Looking at the graphs above, we can see that both distributions do NOT look like normal (big value deviations from the line).

So, residual sugar distribution in both wine types is indeed NOT a normal distribution.

3.5 Testing hypotheses

3.5.1 Check if two features from red and white wines are the same

Let’s take a look at the mean graphs from the Section 3.1. We can notice that e.g. alcohol mean is almost the same in both red and white wines. So, we can assume that the alcohol is the same in both wine types. But, this is just a mean value, it’s not enough, so it’s still better to check if they are indeed the same with some statistical test. At the same time, we can see that e.g. total sulfur dioxide is not the same in red and white wines, so we will test it as well (for showing that it differs in both wine types).

For this reason, we will use Student’s t-test (two-sided). For both tests, we will use the same hypotheses:

  • Null hypothesis: means are equal

  • Alternative hypothesis: means differ

3.5.1.1 Alcohol

t.test(
  red$alcohol, white$alcohol,
  alternative = "two.sided",
  mu = 0, # difference in means (we want to test if alcohol in r. and w. wines differ, so diff = 0)
  paired = FALSE, # sample are independent, so FALSE
  conf.level = 0.95 # alpha = 0.05 (most common alpha)
  )
## 
##  Welch Two Sample t-test
## 
## data:  red$alcohol and white$alcohol
## t = -2.859, df = 3100.5, p-value = 0.004278
## alternative hypothesis: true difference in means is not equal to 0
## 95 percent confidence interval:
##  -0.15388669 -0.02868117
## sample estimates:
## mean of x mean of y 
##  10.42298  10.51427

We can see that p-value is far away from 0, but still lower than our alpha (which is 0.05), so we reject null hypothesis and accept alternative one, that is, alcohol differs for red and white wines. To be honest, I expected it to be equal (I mean, even the p-value is not really that much close to 0), but we cannot argue with the statistical test.
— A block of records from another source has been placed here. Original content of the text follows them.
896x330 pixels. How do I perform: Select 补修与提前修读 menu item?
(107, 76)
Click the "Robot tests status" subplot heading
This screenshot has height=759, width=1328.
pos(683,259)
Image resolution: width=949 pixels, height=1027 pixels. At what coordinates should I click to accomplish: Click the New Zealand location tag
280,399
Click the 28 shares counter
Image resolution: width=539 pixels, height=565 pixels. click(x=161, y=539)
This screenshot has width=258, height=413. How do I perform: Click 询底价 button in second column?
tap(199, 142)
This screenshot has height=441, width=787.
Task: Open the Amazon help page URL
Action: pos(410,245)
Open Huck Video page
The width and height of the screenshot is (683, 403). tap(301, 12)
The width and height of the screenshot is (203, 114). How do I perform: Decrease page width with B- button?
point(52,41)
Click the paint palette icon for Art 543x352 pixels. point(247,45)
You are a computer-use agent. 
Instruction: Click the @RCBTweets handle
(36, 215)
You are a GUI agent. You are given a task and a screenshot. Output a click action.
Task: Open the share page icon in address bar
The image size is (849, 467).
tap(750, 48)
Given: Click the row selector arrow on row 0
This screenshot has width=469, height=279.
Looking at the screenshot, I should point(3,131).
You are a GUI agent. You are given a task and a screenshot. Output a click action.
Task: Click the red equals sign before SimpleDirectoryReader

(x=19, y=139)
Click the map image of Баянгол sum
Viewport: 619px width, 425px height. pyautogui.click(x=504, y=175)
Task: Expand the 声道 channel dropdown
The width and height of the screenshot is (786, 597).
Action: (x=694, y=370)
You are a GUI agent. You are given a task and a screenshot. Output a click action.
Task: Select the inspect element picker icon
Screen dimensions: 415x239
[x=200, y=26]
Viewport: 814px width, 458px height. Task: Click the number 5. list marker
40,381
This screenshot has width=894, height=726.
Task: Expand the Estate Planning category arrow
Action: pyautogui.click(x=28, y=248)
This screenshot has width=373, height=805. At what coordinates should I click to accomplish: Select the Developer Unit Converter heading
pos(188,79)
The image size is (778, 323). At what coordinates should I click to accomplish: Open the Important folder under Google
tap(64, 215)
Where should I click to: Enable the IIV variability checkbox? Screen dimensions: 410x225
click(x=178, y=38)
Now, let’s do the same for total sulfur dioxide.

3.5.1.2 Total sulfur dioxide

t.test(
  red$`total sulfur dioxide`, white$`total sulfur dioxide`,
  alternative = "two.sided",
  mu = 0, # difference in means (we want to test if alcohol in r. and w. wines differ, so diff = 0)
  paired = FALSE, # sample are independent, so FALSE
  conf.level = 0.95 # alpha = 0.05 (most common alpha)
  )
## 
##  Welch Two Sample t-test
## 
## data:  red$`total sulfur dioxide` and white$`total sulfur dioxide`
## t = -89.872, df = 3477, p-value < 2.2e-16
## alternative hypothesis: true difference in means is not equal to 0
## 95 percent confidence interval:
##  -93.89760 -89.88813
## sample estimates:
## mean of x mean of y 
##  46.46779 138.36066

Again, as before, p-value is not just less than alpha, but is very close to 0. So, we reject null hypothesis, and thus accept the alternative one, that is, total sulfur dioxide differs for red and white wines. And this was expectable from the beginning.

4 Conclusion

I have checked all the properties that interested me the most. Here is a short summary of them:

I have indeed gained some interesting knowledge from the analysis of this data, so I am satisfied with the results.